Rebalancing, as opposed to balancing, is taking some number of existing endpoints from functioning OCSBCs and redistributing these existing endpoints between current cluster members. Rebalancing can be automatically scheduled when a new OCSBC joins an existing cluster, or immediately invoked with the Acme Packet Command Line Interface (ACLI). When an OCSBC exits a cluster, whatever the reason, all of its endpoints are invalidated on the Oracle Communications Subscriber-Aware Load Balancer (SLB) and those endpoints are essentially balanced when they revisit the SLB.

A new OCSBC joins an existing cluster by initiating the establishment of an IP-in-IP tunnel between itself and the SLB. During an initial handshake the OCSBC designates which SLB service port or ports it is prepared to support. If there are existing OCSBCs supporting these designated service ports, the SLB instructs some or all of these OCSBCs to divest themselves of a specified number of endpoints. The SLB calculates the number of divested endpoints based upon the overall occupancy of that service relative to the SLB’s contribution to that occupancy. Existing cluster members not advertising support for service ports designated by the new cluster member are excluded from the rebalance queue.

The SLB sequences through eligible cluster members one at a time, using a proprietary protocol to request nomination and removal of eligible endpoints. The OCSBC replies with a CCP response that lists candidate endpoints. The SLB removes existing forwarding rules associated with those endpoints, and repeats the CCP request/response process until the cluster member divests itself of the specified number of endpoints.

When the divested endpoints re-engage with the SLB (upon their next scheduled registration refresh, for example), the SLB lacks a forwarding rule that maps them to a specific OCSBC. Consequently, the message is passed up to the software processes running on the SLB’s host, which chooses a new OCSBC destination for that endpoint – presumably, the new cluster member that has the most available capacity.

The cluster member, after being requested to nominate endpoints for rebalancing, uses several criteria for choosing the most attractive candidates. As part of its standard SIP processing performed by SBCs, the cluster member is aware of the expiry times for all of the entries in its SIP registration cache. Therefore, the cluster member can predict with a high degree of accuracy when any given endpoint will be signaling back into the cluster. As the forwarding rules on the cluster member are triggered by endpoint messages, the cluster member considers an endpoint whose registration entry is due to expire shortly an attractive candidate for rebalance. Note, however, that in many cases it is not prudent to nominate endpoints whose SIP registration cache entries are due to expire immediately, as this can cause a race condition between the CCP response and the SIP REGISTER message from the endpoint to the SIP registration function. To avoid this potential dilemma, cluster members are equipped with the ability to skip ahead to candidates whose expiry is not immediate.

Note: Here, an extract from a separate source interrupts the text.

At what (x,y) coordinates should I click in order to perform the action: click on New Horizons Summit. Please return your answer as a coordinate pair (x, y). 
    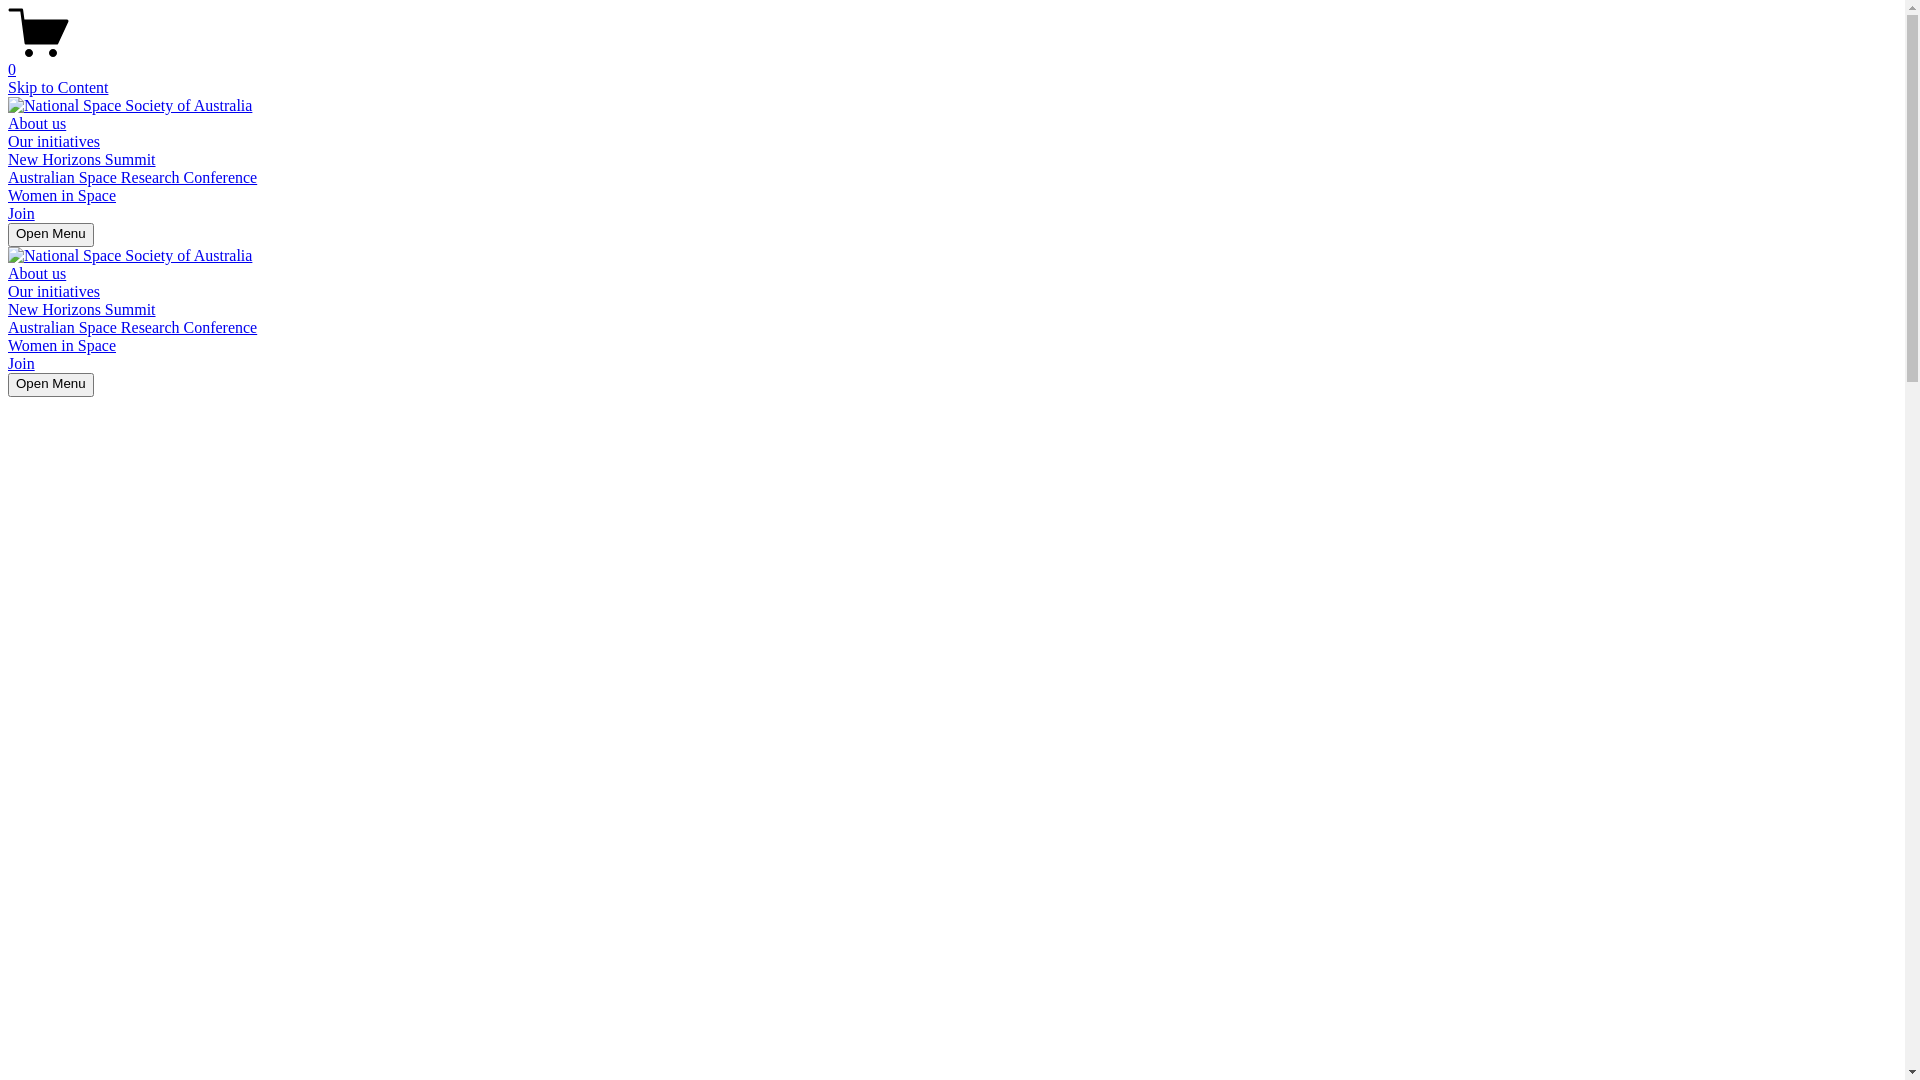
    Looking at the image, I should click on (82, 160).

Further, each cluster member categorizes the endpoints stored in its cache based upon a priority value that is determined via the SLB’s distribution policy (see Distribution Policy Configuration for more details). It nominates endpoints from its lowest priority buckets first.

Finally, the SLB does not rebalance an active SIP endpoint — an endpoint engaged in a phone conversation.

After removing endpoints from the first cluster member, the SLB moves to the next cluster member in the rebalance queue and uses the same CPP request/response exchange to remove additional endpoints. The same procedure repeats for additional cluster members until the SLB attains the target number of divested endpoints.